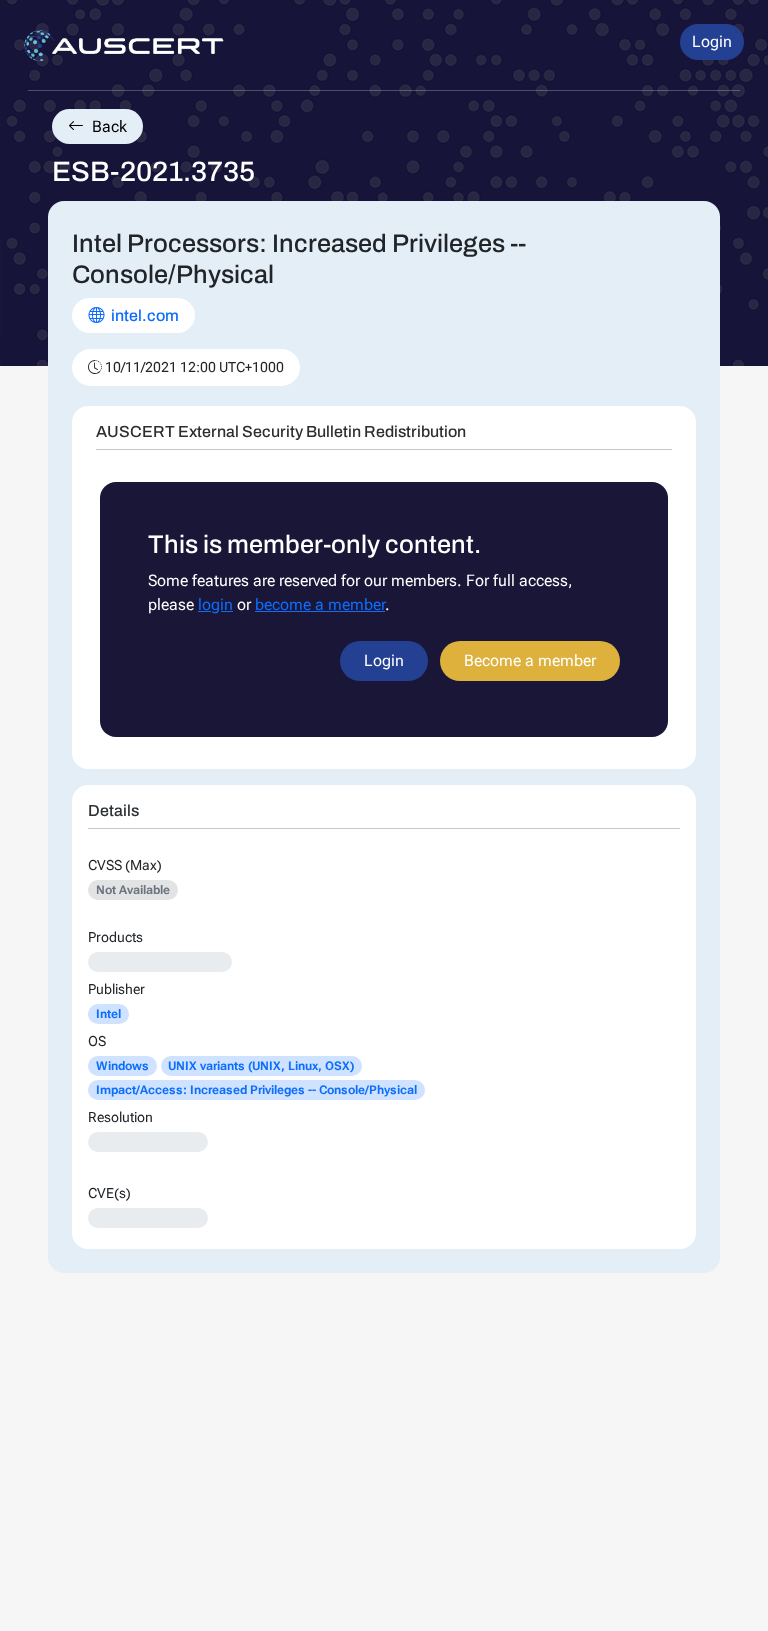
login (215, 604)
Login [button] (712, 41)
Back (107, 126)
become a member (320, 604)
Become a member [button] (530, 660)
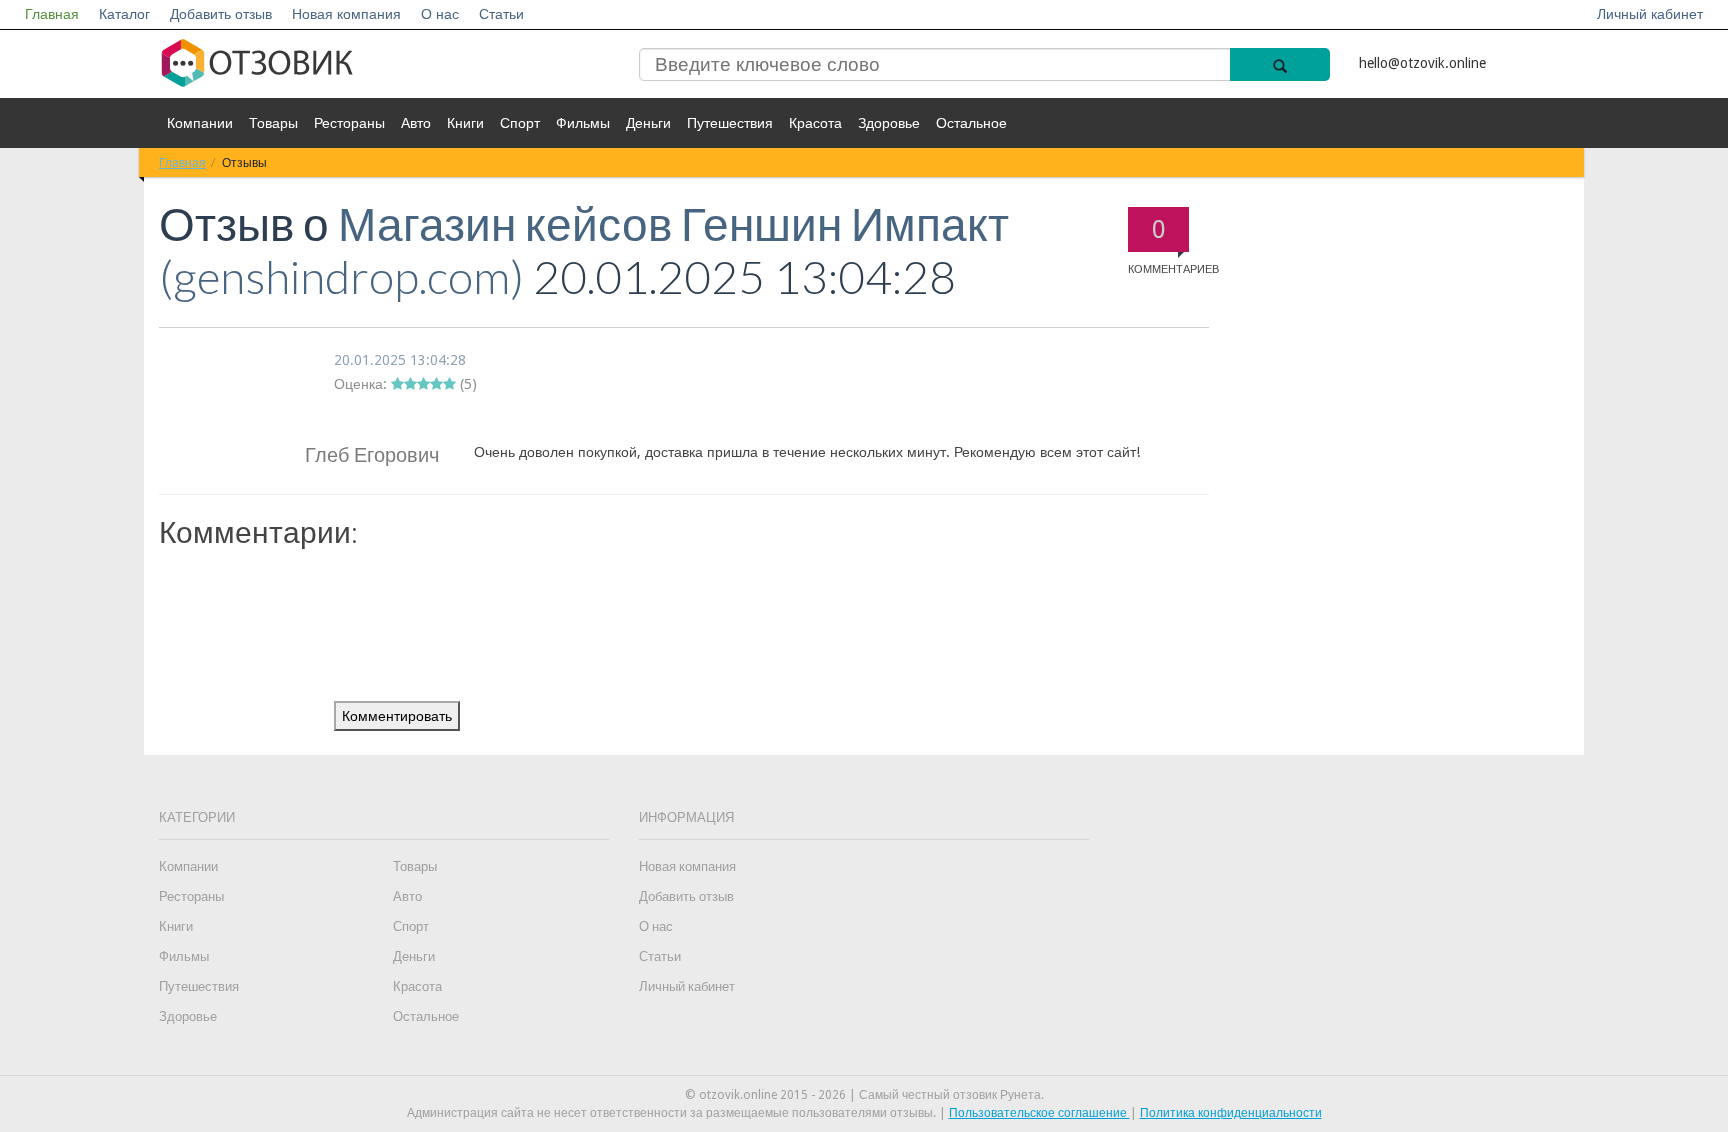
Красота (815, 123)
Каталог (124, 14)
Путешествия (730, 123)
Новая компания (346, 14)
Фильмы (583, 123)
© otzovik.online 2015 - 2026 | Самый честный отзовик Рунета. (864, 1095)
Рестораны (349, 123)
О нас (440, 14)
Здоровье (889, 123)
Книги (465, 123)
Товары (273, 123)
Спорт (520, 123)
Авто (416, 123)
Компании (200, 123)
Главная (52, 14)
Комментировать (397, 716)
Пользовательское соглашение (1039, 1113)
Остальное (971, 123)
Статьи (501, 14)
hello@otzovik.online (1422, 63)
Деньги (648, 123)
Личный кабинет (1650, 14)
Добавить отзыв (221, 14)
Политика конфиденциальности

• **TASK TO CARRY OUT**:
Exactly and only the lines from the one containing "Авто (416, 123)" through the end of the material are to be reproduced, both ends included.

• **SOLUTION TO THE EXERCISE**:
Авто (416, 123)
Компании (200, 123)
Главная (52, 14)
Комментировать (397, 716)
Пользовательское соглашение (1039, 1113)
Остальное (971, 123)
Статьи (501, 14)
hello@otzovik.online (1422, 63)
Деньги (648, 123)
Личный кабинет (1650, 14)
Добавить отзыв (221, 14)
Политика конфиденциальности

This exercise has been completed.